__Tasks for this exercise__:
A) Copy from "A node which" up to and including "all to yourself." in the audio latency discussion below.
B) Answer these from the audio latency discussion below:
(i) What latency does the opening line give as the correct one?
(ii) In the first timeline, at what time does a PCM buffer underrun occur?
(iii) How many milliseconds of work does the writer say you are trying to fit into how many milliseconds of time?

No, to do this correctly the latency will be 8ms. If you assume you’ll be scheduled later you risk drop-outs or jitter so that’s the wrong decision.
If you want to do twice as many things at once you end up doing them twice as slowly, that’s how timeslicing works. I’ll show the number of simultaneous execution contexts as X to help with following along, and assume that the above rule of thumb is sufficient, in reality the penalty for having multiple execution contexts is a little higher because of context switches, caches etc.
t=0: A begins filling buffer 1 (X=1)
t=1: Buffer 1 sent to B, B starts filtering (X=1)
t=4: Buffer 1 sent to C && A begins filling buffer 2 (X=2) with two things at once to do, they take twice as long, two milliseconds to do both
t=6: Buffer 1 start being played to the user && buffer 2 sent to B for filtering (X=1) back to just B running for a while at full speed
t=9: Buffer 2 sent to C && A begins filling buffer 3 (X=2) slow mode again, two milliseconds until we’re done
t=10: a PCM buffer underrun occurs
Huh. That didn’t work after all. Well let’s try to shuffle things around.
t=0: A begins filling buffer 1 (X=1)
t=1: Buffer 1 sent to B, B starts filtering (X=1)
t=4: Buffer 1 sent to C && A begins filling buffer 2 (X=2) with two things at once to do, they take twice as long, two milliseconds to do both
t=6: Buffer 1 start being played to the user && buffer 2 sent to B for filtering (X=1)
t=9: Buffer 2 sent to C (X=1) Yay, we cut some corners but now we’ll make it in time!
t=10: Buffer 2 starts being played to the user && A begins filling buffer 3 (X=1)
t=11: Buffer 3 sent to B (X=1)
t=14: a PCM buffer underrun occurs
Still didn’t work.
You can keep re-arranging things all day, but you’re trying to fit 5ms of work into 4ms of time so it won’t fit, no matter what you do.
No, only the illusion of concurrency is created, and only at a human timescale, the timeslices are not actually happening simultaneously. And on the scale we’ve been discussing these slices are quite thick, milliseconds like the buffer period. If one node’s thread is pre-empted by another it most likely won’t get another chance until the next period, that doesn’t matter for your example, which is doomed anyway, but it’s important to have it in mind for e.g. graphs where parallel execution is possible within a single buffer period.
It should not take twice as long if the node was written correctly.
A node which told the Media Kit to have 1ms latency, and now suddendly uses 2ms, has run late, it did not keep its “promise” to finish in the designated time. That should be avoided, by choosing latency values correctly.
When a node tells the Media Kit “my latency is 3ms” that should not mean “I need 3ms of exclusive CPU time, all to myself, to process a buffer”. That would indeed be a problem, two such nodes could not work at the same time without running late. But in a multitasking system, you may not assume that you have the CPU all to yourself.
So, the way latencies are estimated by nodes in the Media Kit, is to incorporate the fact that other things are running as well. One way to do it is to e.g. make a preflight to see how fast you can run on the machine and then add headroom on top of that to account for varying machine load.

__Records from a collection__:
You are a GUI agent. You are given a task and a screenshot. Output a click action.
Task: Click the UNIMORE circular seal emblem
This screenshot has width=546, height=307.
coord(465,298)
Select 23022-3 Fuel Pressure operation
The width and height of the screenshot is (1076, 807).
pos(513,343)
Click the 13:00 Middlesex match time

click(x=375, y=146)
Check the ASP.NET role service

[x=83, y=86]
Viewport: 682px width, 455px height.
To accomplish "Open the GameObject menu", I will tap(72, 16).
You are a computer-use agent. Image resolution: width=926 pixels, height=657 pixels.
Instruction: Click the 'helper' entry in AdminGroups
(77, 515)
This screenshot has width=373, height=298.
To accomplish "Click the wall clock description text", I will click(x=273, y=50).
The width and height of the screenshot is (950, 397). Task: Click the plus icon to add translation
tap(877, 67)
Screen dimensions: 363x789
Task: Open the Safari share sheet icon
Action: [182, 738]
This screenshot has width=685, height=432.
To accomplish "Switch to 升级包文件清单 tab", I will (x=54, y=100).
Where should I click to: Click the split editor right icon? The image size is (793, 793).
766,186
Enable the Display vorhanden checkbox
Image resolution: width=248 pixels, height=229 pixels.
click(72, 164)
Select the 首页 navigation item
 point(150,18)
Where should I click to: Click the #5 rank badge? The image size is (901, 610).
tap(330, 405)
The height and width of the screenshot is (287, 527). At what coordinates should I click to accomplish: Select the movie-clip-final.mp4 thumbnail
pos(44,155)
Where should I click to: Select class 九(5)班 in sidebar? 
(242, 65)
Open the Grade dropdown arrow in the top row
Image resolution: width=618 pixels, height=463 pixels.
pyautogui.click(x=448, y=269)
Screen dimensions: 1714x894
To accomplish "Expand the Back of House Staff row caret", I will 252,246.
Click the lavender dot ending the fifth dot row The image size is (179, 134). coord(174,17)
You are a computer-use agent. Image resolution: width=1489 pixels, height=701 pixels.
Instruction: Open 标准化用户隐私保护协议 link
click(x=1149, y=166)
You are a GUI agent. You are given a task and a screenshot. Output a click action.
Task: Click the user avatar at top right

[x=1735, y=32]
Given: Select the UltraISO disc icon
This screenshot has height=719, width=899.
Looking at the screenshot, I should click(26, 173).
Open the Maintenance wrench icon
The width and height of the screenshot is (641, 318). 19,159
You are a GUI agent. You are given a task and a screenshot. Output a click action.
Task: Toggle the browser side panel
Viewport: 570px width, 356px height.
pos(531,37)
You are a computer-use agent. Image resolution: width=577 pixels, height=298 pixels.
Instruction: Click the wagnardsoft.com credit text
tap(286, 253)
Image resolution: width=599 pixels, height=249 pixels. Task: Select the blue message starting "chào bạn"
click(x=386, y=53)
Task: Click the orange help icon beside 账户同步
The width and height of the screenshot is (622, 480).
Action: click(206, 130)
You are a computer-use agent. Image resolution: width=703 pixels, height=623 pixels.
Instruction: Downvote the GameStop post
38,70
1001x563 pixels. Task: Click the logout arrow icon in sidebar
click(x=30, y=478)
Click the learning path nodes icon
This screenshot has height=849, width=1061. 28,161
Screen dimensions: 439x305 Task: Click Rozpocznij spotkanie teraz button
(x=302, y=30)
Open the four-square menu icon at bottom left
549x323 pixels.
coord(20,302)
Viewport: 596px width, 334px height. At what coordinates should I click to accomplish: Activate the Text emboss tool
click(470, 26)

__Solutions__:
A)
A node which told the Media Kit to have 1ms latency, and now suddendly uses 2ms, has run late, it did not keep its “promise” to finish in the designated time. That should be avoided, by choosing latency values correctly.
When a node tells the Media Kit “my latency is 3ms” that should not mean “I need 3ms of exclusive CPU time, all to myself, to process a buffer”. That would indeed be a problem, two such nodes could not work at the same time without running late. But in a multitasking system, you may not assume that you have the CPU all to yourself.

B)
(i) 8ms
(ii) t=10
(iii) 5ms of work into 4ms of time